ALVARO JESÚS URBANO ROJAS
El morro de Tulcán es el monumento más emblemático de los payaneses, los pubenenses lo construyeron como estructura piramidal, superpuesta de adobes y tierra pisada, con el fin de divisar desde todos los puntos cardinales el lugar donde habitaban y ser usado como punto de encuentro del espíritu de sus muertos con el universo creador de sus ancestros.
La pirámide truncada es un valioso testimonio místico y ceremonial, pues constituye la expresión más significativa de la fusión de las culturas españolas, indígenas y africana, en un mestizaje arraigado, teniendo como escenario aquel lugar esotérico, donde otrora se adoraban el sol, la luna, las estrellas, la lluvia.
Pocas ciudades del mundo, tienen el privilegio de contar con cerros tutelares biodiversos para construir senderos ecológicos integrados a su sector histórico. Hoy, nuestro Morro de Tulcán, se ha deteriorado en su entorno, no es ya turísticamente atractivo, está completamente abandonado y deteriorado por acciones vandálicas de mentes empeñadas en motivar el odio entre las comunidades étnicas y el mestizaje arraigado de nuestro pueblo. Hoy día, no sólo se desmontó la estatua ecuestre del fundador, también el cerro tutelar, se encuentra completamente deforestado y perdió su biodiversidad de más de 70 especies de aves nativas y migratorias, ardillas rojas y voladoras; animales que regocijaban ambientalmente a los habitantes de Popayán.

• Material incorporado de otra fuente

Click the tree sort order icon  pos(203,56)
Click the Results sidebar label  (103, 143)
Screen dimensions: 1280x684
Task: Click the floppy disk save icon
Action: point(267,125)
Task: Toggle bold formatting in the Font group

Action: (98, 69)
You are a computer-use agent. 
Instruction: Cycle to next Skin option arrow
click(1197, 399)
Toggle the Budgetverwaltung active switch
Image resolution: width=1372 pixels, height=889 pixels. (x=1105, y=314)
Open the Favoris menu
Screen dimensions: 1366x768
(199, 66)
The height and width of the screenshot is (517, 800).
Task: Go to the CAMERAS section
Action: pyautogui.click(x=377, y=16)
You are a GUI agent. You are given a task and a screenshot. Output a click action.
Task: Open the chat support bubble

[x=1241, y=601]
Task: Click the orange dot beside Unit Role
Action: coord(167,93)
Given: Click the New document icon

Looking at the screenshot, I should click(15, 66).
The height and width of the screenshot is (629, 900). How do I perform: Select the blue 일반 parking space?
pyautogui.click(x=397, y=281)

Por causa de la inseguridad, se volvió riesgoso caminarlo, el lugar no cuenta con una ruta del servicio público de transporte. La vía que lo circunda, está plagada de baches, el pavimento desquebrajado e intransitable, los árboles casi muertos por falta de abono y sus bosques nativos que lo circundan han desaparecido por causa del urbanismo, no tiene ningún tipo de señalización y sus senderos están desolados, plagados de borrachos, drogadictos y atracadores. Su piedemonte erosionado, usado como pista de bicicross, para trazar caminos de mezquindad desenmarañando zanjas que deforestan el vergel de sus precarios empradizados.
El Morro de Tulcán era un lugar mágico para recargar energías y divisar los crepúsculos matutinos de la ciudad de paredes blancas y techumbres añosos y matices grisáceos. Ya no es posible divisar el limbo gélido de los volcanes Sotará y Puracé, tampoco sus atardeceres de arrebol diluirse entre el manto de estrellas desplegado en la inmensidad del universo. Es imperdonable que hoy, el Morro del Tulcán, esté cubierto de basuras, residuos plásticos, materia fecal y desechos de todo tipo.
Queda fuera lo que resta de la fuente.